As I’ve got to know myself better as an adult, I’ve realised that these breaks sustain me. They are my chance to hit the reset button, to talk for hours with friends and family with no agenda, to sleep for as long as I want to, to run for as long as I want to, to journal, to pick up a work of fiction instead of a business book, to get out of London and not face a tube ride. Essentially, freeing my mind and body from the schedules I have in my work life.
I know this sounds really basic, but I genuinely enjoy my work as a designer. But I know that if I don’t take opportunities to switch off, I’ll burn out – and I don’t want that.
Reseting my creativity
Breaks fill up my creative cup because they help me reconnect with people and ideas I wouldn’t have had the opportunity to otherwise. New destinations and different languages give me the sense of adventure I need in my life. Different food and approaches to life help me see things differently. Being around different cultures makes me wonder about where else in the world I’d like to live one day, and how I could make that a reality.

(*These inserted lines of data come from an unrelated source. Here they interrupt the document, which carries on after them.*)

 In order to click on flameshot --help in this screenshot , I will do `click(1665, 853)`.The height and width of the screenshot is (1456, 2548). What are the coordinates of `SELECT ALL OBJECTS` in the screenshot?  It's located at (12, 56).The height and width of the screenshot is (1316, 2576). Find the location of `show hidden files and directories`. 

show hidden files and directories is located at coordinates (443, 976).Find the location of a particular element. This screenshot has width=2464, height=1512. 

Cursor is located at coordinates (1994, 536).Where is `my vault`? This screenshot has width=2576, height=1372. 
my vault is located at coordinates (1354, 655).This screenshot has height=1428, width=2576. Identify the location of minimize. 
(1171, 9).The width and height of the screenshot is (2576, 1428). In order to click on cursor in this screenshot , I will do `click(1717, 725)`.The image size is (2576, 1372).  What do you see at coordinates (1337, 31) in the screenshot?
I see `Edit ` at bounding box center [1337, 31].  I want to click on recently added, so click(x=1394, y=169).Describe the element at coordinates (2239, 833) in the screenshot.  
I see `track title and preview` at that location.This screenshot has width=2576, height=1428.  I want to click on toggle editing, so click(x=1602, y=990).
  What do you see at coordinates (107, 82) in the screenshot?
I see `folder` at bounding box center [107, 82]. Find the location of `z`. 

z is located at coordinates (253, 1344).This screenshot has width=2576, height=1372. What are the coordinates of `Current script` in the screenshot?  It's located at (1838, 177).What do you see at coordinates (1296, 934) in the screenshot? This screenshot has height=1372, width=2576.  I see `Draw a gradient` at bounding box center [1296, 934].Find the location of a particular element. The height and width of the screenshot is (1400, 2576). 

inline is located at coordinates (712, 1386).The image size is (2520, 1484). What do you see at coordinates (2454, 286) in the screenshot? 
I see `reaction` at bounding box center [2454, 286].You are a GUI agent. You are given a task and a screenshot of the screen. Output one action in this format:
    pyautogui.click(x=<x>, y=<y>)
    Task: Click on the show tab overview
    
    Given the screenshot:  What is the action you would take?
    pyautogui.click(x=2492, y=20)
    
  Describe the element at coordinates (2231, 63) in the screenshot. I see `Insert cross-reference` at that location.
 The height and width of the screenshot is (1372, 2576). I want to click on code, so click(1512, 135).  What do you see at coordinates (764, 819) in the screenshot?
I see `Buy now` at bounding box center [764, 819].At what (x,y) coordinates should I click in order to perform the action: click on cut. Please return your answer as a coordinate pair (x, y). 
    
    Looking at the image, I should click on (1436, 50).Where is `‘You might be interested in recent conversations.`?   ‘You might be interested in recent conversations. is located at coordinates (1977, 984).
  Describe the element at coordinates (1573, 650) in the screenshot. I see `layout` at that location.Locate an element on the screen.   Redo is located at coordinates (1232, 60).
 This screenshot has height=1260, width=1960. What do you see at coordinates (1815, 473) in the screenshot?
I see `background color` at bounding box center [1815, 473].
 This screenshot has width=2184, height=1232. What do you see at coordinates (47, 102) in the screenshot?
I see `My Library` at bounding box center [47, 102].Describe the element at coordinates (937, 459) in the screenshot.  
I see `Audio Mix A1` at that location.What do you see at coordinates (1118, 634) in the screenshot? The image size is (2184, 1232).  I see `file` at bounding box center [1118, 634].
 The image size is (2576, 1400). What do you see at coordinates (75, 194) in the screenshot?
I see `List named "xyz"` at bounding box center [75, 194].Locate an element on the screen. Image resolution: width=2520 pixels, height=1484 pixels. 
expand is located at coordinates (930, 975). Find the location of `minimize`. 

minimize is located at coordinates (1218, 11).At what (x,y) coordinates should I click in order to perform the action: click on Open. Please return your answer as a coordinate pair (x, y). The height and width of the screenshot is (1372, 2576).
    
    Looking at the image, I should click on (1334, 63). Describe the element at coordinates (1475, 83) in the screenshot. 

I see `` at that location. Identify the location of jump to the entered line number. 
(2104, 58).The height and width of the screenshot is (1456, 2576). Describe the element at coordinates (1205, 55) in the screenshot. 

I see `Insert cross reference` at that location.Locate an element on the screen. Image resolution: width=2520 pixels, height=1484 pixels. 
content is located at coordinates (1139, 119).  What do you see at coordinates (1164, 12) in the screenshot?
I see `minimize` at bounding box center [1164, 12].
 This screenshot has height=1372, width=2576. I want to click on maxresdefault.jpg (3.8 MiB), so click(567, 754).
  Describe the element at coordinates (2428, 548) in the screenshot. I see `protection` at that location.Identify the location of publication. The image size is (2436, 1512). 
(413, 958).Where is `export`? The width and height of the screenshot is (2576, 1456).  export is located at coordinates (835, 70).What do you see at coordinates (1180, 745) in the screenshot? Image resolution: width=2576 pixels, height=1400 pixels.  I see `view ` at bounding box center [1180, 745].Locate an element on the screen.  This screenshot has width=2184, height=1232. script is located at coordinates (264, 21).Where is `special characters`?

These are all feelings that leave me with a sense of excitement about the future, about the possibilities. If I had my head stuck in a new project the whole time I wouldn’t get that.
Where shall I rest next?
I’m not saying that taking time out to pursue personal projects is bad. Not at all. I have many projects and future ideas. What I’m saying is that to keep momentum, to keep feeling inspired, to maintain the high standards I expect from myself, I need to have a rest.
This year I’ve been lucky enough to visit Copenhagen, Rome, Israel, Scotland and Jersey. Where are you going to hit reset and recharge your creative batteries?